Only one stretch of the listing below is wanted. Give it again exactly, from the line with "The width and height of the screenshot is (756, 546)." through the line with "Given: Sort list by Year column".
Records provided START
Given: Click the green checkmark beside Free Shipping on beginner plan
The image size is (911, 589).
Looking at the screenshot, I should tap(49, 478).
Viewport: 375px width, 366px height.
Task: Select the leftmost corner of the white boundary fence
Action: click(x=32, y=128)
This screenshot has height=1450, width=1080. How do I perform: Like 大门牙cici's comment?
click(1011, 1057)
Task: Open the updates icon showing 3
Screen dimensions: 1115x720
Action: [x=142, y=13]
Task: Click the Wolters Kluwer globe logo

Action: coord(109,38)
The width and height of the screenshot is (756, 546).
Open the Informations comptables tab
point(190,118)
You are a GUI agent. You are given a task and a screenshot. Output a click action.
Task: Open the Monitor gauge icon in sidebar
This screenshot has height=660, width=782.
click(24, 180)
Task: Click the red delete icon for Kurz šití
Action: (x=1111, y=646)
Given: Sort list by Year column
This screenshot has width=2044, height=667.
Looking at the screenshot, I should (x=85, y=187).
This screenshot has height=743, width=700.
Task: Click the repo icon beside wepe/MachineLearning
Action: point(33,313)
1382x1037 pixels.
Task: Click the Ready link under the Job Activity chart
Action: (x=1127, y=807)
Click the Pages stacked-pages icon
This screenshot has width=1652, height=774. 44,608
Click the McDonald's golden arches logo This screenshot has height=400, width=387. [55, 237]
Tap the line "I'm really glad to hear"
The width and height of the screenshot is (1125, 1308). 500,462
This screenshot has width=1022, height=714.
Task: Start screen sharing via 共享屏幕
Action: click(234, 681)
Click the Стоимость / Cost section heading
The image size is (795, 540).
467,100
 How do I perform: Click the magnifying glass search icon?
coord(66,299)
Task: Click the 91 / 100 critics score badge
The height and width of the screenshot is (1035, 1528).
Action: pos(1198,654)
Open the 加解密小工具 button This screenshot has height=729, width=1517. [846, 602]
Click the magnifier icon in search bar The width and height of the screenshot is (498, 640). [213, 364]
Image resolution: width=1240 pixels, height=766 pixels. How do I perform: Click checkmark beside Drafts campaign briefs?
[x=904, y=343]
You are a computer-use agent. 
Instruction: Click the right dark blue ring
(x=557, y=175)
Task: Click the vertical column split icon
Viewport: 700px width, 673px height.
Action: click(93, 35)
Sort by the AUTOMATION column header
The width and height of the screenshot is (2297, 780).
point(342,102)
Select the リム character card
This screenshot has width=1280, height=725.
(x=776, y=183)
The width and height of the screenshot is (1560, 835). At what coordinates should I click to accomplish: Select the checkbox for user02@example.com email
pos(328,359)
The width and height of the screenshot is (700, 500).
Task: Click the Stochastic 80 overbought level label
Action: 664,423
Records provided END
Solution to the exercise:
The width and height of the screenshot is (756, 546).
Open the Informations comptables tab
point(190,118)
You are a GUI agent. You are given a task and a screenshot. Output a click action.
Task: Open the Monitor gauge icon in sidebar
This screenshot has height=660, width=782.
click(24, 180)
Task: Click the red delete icon for Kurz šití
Action: (x=1111, y=646)
Given: Sort list by Year column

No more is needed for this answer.